Also in the last month or two I’ve been hearing more about AV ethics. The Moral Machine project at MIT set up a series of scenarios and the tools to make new scenarios, and millions of people judged what the AV should do. The premise was similar to the Trolley Problem.  The AV detects its brakes are gone. It can sense the number and type of passengers as well as what is immediately ahead of it (barriers, people, animals). The people in the car or on the road can be old, young, rich, poor, fit, male, or female in various combinations. There are two lanes and the question is whether to swerve into the other lane.

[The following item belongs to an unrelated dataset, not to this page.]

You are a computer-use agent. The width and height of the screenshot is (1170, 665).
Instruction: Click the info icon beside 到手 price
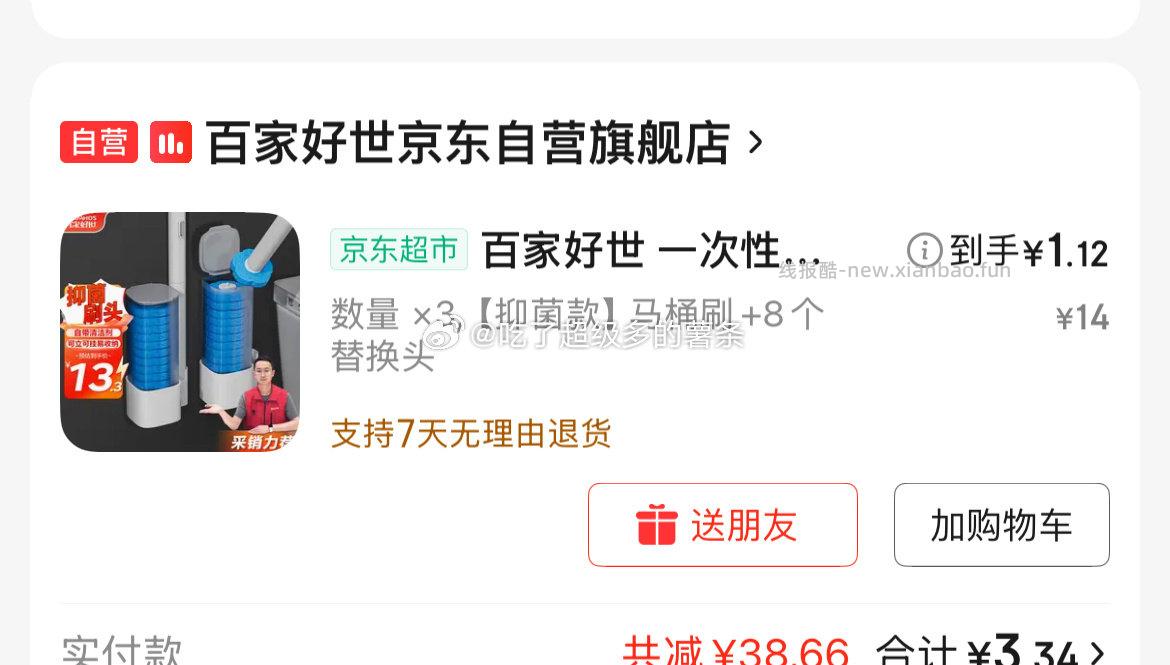point(925,250)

An illustrative example from the Moral Machine

They then compared attitudes across multiple behavioral ideas between the countries they got enough responses from to be significant.

The differences between the US and China with the worldwide average

The ethics problem is an important one, and it’s good that we are looking at it now so that when we’re ready to implement that kind of judgment, we’ll know what is socially acceptable behavior in an emergency, and how that behavior should be adjusted based on locality. However, the publicity this has garnered (it was even a segment on this season’s QI) has had the effect of perpetuating the belief that AVs are more advanced than they are. People see these studies and assume that if it’s being studied, the cars must be in a state where these decisions can be made. It’s a natural assumption. The cars can see, therefore the cars can see what is there.

My contacts in autonomous vehicle design and my knowledge of computer vision tell me otherwise. The only human that the AV is absolutely sure exists in the one inside the car. Everything else is a confidence figure based on an imperfect feature matching classifier (or some other variant of computer vision algorithm).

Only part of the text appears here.